Some OpenSMTPD news
It’s been a whiiiiiiile since my last OpenSMTPD related post. Time to break the slacking, blog-wise.
Unlike what would appear from the outside, there’s been a lot of activity, discussions and planning, I’ll address some here and will discuss it further soon.
First of all, chl@ has committed to a private branch a major improvement to the filter API: async DNS lookups. Due to the design of OpenSMTPD, it is not acceptable for a filter to perform a blocking call as it will prevent it from processing other sessions. To solve this, one would have to link the filter against eric@’s resolver or fork a process per lookup and add complex code to simulate async behaviour.
When we discussed it, chl@ or I (can’t recall who) proposed that queries be rerouted through the OpenSMTPD’s LKA process so that it performs the lookup on behalf of the filter. I suggested that filters register a callback upon return of the DNS query and chl@ implemented it. He came up with a PoC working DNSBL filter which proves the solution works and we’ll provide a real implementation later.

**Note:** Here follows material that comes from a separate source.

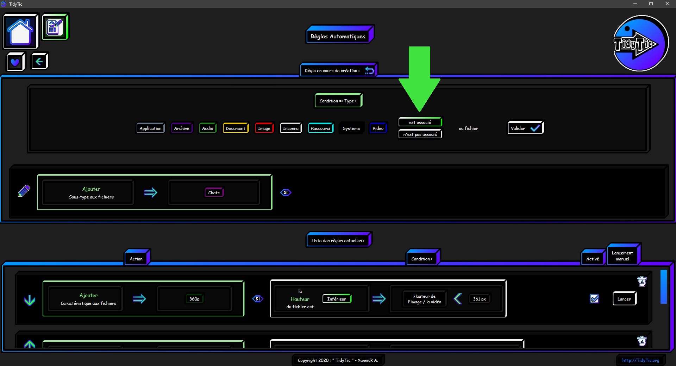
Task: Select the 'est associé' option
Action: click(x=420, y=122)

eric@ committed ASR to OpenBSD’s libc, which will allow us to cleanup the code base for OpenSMTPD as it will no longer require shipping an async resolver. He also made various fixes and cleanups here and there.
Since r2k12, we’ve had discussions on design improvements and refactoring of some parts of OpenSMTPD. I’ve planned some changes in the scheduler API and a PoC SQLite backend for maps/scheduler/queue as SQLite is now in base and it will allow us to ensure the various backends API are well designed. I also have plans to completely refactor the statistics collecting by providing a backend API, removing the shared mmap-ed page and turning the static counters to a more dynamic structure allowing statistics to be collected at runtime (ie: collect all deliveries for a virtual host, something not doable currently). Also, I have a plan to allow the use of mappings in several contexts where it’s not doable yet, like source address and MX relays, which would allow us some very nice features.
eric@ provided me with a doc describing the refactors he plans on MTA after discussions we had, which will allow OpenSMTPD to perform much more efficient and smarter remote deliveries.